Although a bilingual teacher shortage afflicts many New Jersey school districts, officials say it seldom produces the headline-grabbing trouble Paterson experienced recently when Eastside High School lost five Hispanic teachers.
“We sometimes have difficulty finding French Creoles to teach our Haitians, but we usually don’t have trouble finding Hispanic teachers,” said Iris Martinez Arroyo, who runs Newark’s 4,652-student bilingual program.
“Japanese, Korean, Chinese, and Gujarati: Those are the languages that give us the most recruitment problems,” said Jay Doolan, manager of the state Board of Education’s bilingual unit.
About 500 Eastside students marched March 9 on the Board of Education, complaining about the loss of five of the eight bilingual teachers at the school.

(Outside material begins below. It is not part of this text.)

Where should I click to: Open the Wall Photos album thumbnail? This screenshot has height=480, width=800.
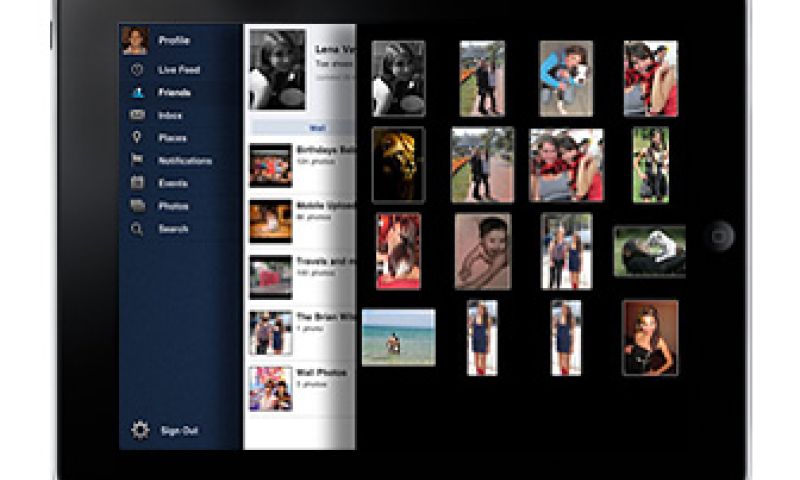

A week after the march, aides hired to temporarily fill those positions began joining the Eastside staff at annual salaries ranging from $ 11,537 to $ 14,646, said Schools Superintendent Frank Napier and Iris Vega, supervisor of Paterson’s $ 2 million bilingual program.
Napier said he began hiring the aides before the protest.
The superintendent told protesters, led by Principal Joe Clark, that the shortage occurred largely because teachers had left Paterson for better-paying jobs in other districts.
But Napier and Vega later said two of the teachers were on sick leave, another was on maternity leave, and a fourth had resigned. They did not account for the fifth.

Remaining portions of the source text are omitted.